The horizontal component of velocity remains constant throughout the motion because there is no horizontal acceleration. We can find the horizontal component of velocity using trigonometry:
Horizontal component of velocity (Vx) = Initial velocity (V) * cos(angle)
Vx = 34 m/s * cos(21°)
Next, we need to find the vertical component of velocity. Gravity acts in the downward direction, so the cannonball experiences a constant acceleration of -9.8 m/s^2. We can find the vertical component of velocity using trigonometry:
Vertical component of velocity (Vy) = Initial velocity (V) * sin(angle)
Vy = 34 m/s * sin(21°)
Now, we have the initial vertical velocity and the acceleration due to gravity. We can use the following kinematic equation to find the time it takes for the cannonball to hit the ground:
Vy = Initial velocity + (acceleration * time)
Since the cannonball is launched downward, the initial velocity is negative, so we can rewrite this equation as:
-34 m/s * sin(21°) = 0 + (-9.8 m/s^2) * time
Solving for time:
time = (-34 m/s * sin(21°)) / (-9.8 m/s^2)

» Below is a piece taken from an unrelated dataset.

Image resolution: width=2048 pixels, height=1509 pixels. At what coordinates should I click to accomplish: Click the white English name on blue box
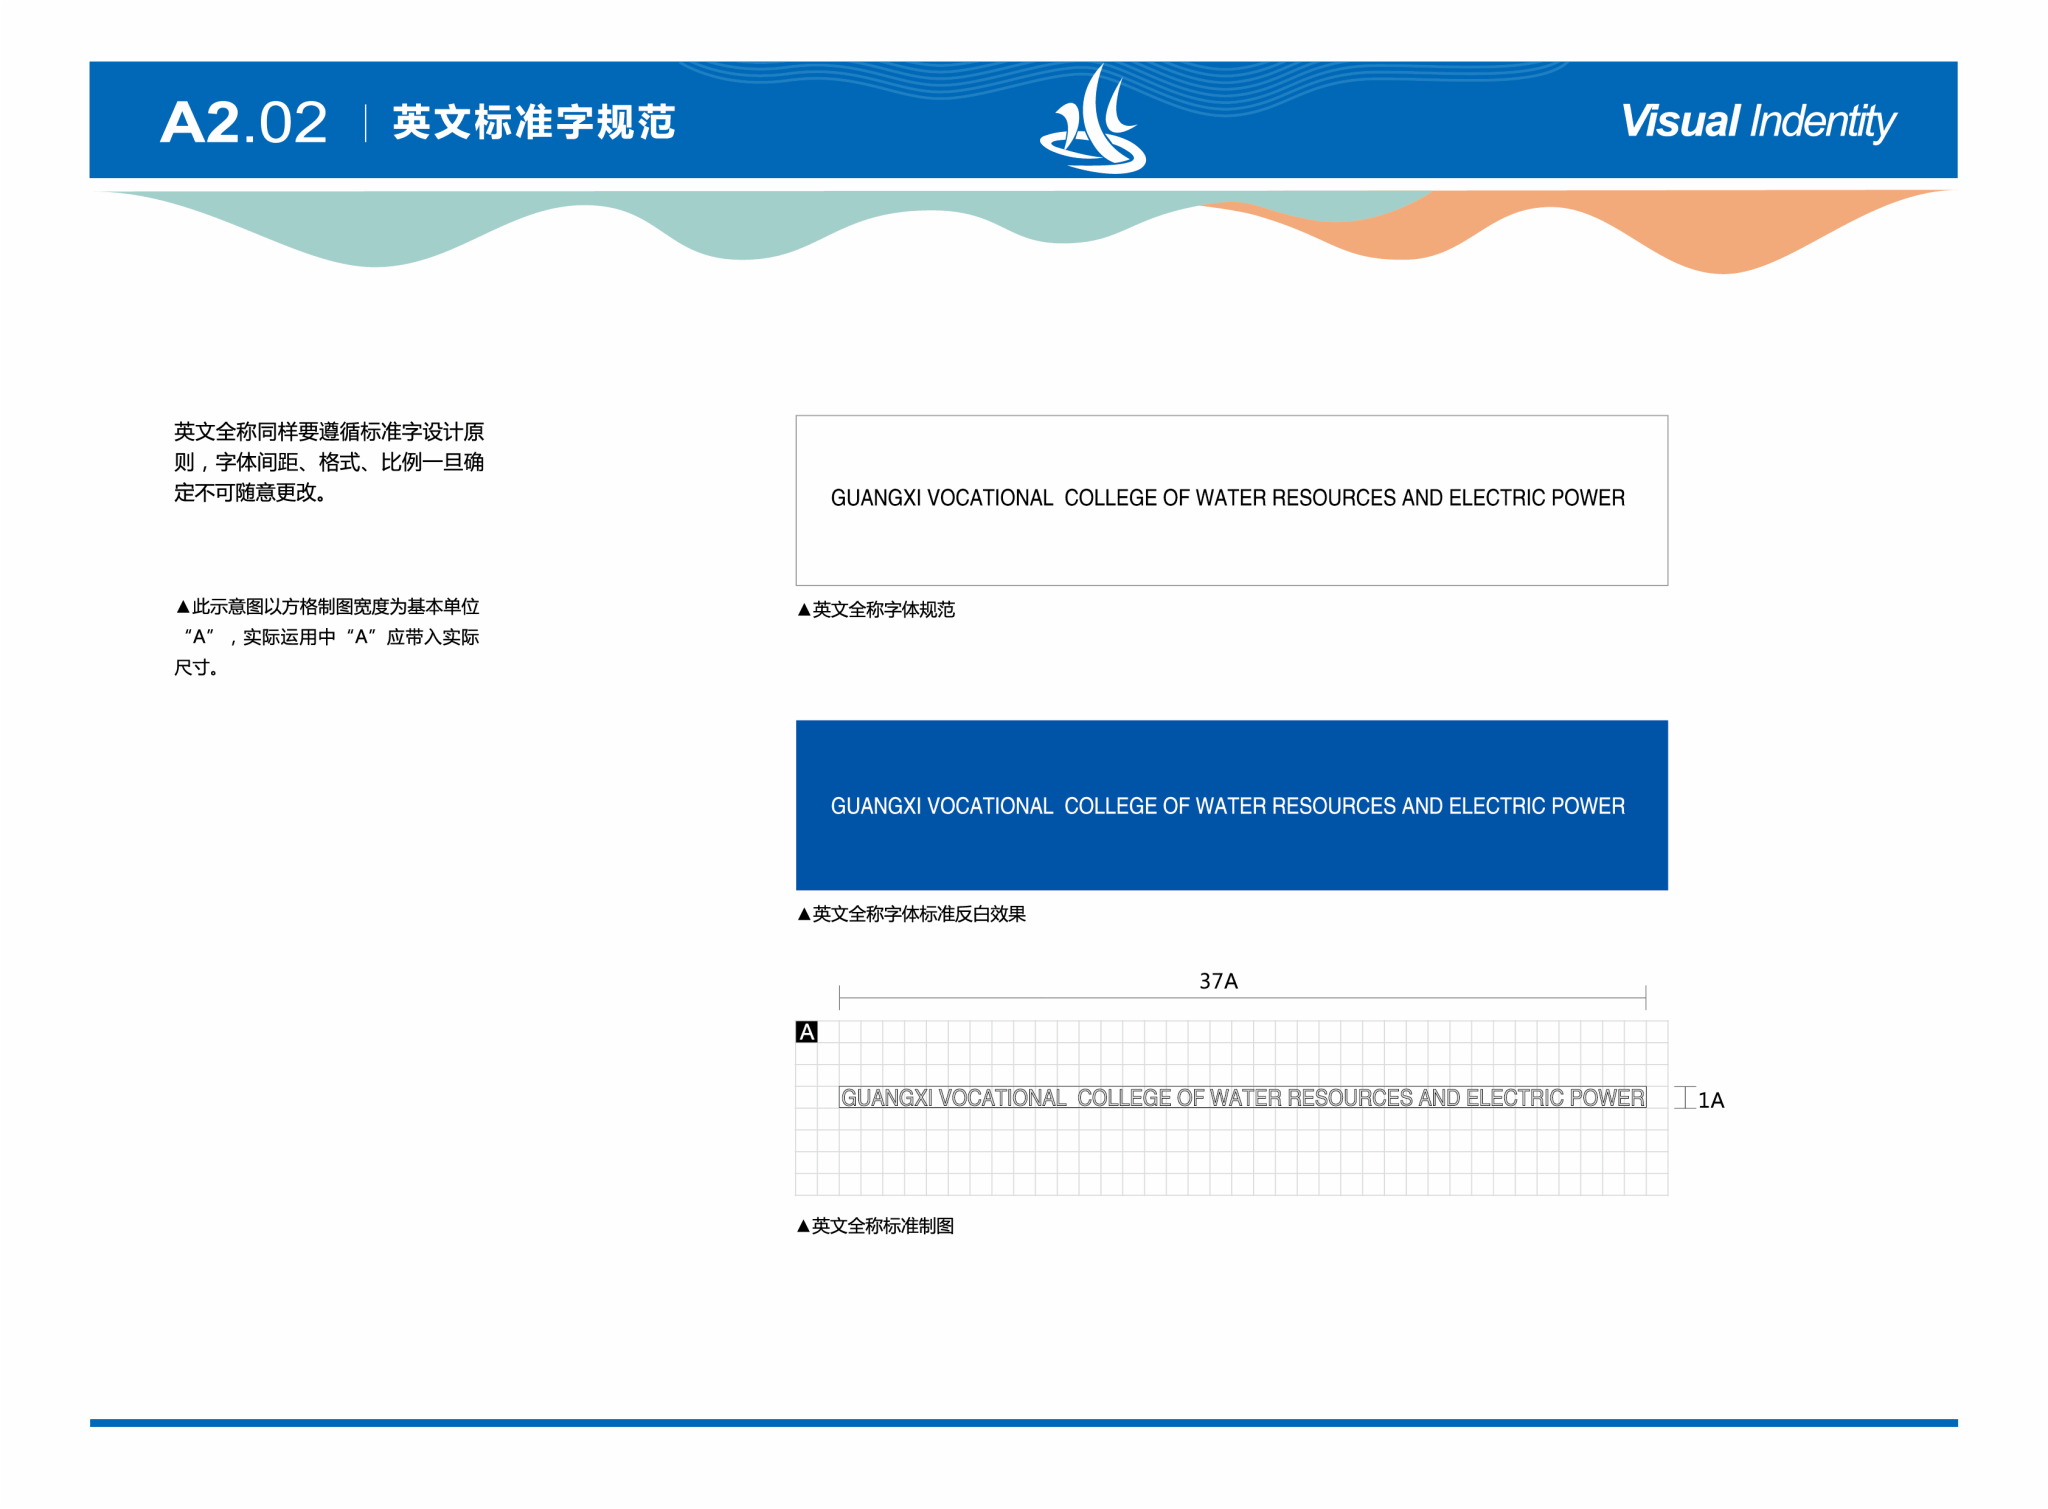(x=1227, y=806)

Once we have the time it takes for the cannonball to hit the ground, we can calculate the distance traveled horizontally using the formula:
Distance = Horizontal component of velocity * time
Distance = Vx * time
Finally, we can find the speed when the cannonball hits the ground by calculating its resultant velocity using the Pythagorean theorem:
Speed = sqrt((Horizontal component of velocity)^2 + (Vertical component of velocity)^2)
Speed = sqrt((Vx)^2 + (Vy)^2).
Plugging in the values, we can calculate the speed when the cannonball hits the ground.